Frequently asked questions

Is a whistleblowing policy required under EU Directive 2019/1937?: Yes. Companies with 50+ employees and all public-sector entities must adopt an internal whistleblowing policy describing the reporting channel, the people authorized to handle reports, the acknowledgement and feedback timelines, and the anti-retaliation protections. The policy must be made available to all employees and other persons in scope.
What must a whistleblowing policy include?: At minimum: (1) scope (who can report what), (2) reporting channels (internal, external, public), (3) confidentiality and data-protection commitments, (4) acknowledgement within 7 days and feedback within 3 months, (5) anti-retaliation protection, (6) recordkeeping and retention, (7) the designated person or team responsible, (8) external authority contacts in your country.
Can I use the same whistleblowing policy across multiple EU countries?: A single group-wide policy is acceptable provided it is supplemented by country-specific annexes covering local thresholds, the local enforcement authority, the local language requirement, and any local-law deviations (e.g., Spain's larger fine ceiling, France's mandatory annual reporting to the Défenseur des droits). Confidly customers receive country annexes automatically when they activate a country channel.
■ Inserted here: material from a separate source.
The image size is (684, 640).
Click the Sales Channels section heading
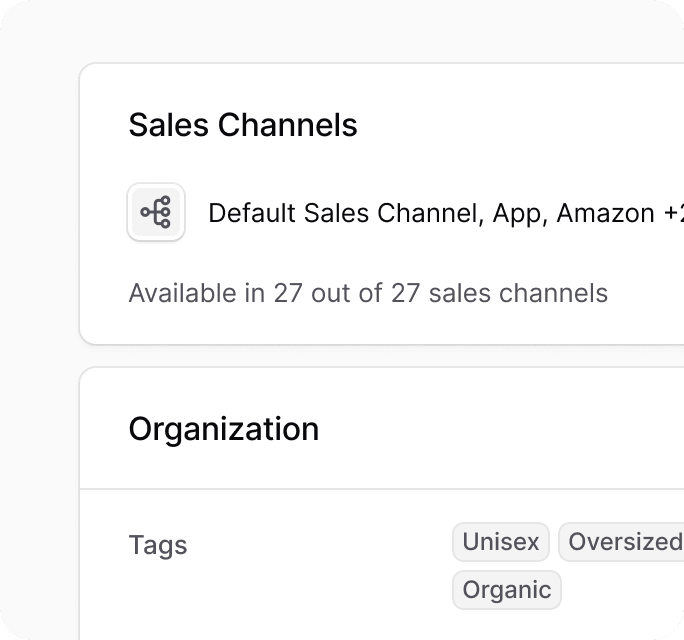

Does the policy need to be in the local language?: Yes, the policy must be available in at least the official language(s) of each country where you have reporting employees. Most member states (Germany, France, Italy, Spain, Netherlands among them) require the local language; English-only policies are not sufficient even for multinationals.
How often should the policy be reviewed?: At least annually, and after any of: a national-law amendment, a substantive change to your reporting channel, an organizational restructure that changes responsible roles, or a substantiated retaliation incident. Confidly emits an annual policy-review reminder to the designated case handler.
Is a free template legally binding?: No template, free or paid, is legally binding by itself, it becomes binding when adopted by your organization (typically via board resolution or a signed management decision) and published to employees. The template below is a starting point; have it reviewed by your in-house counsel or DPO before adoption.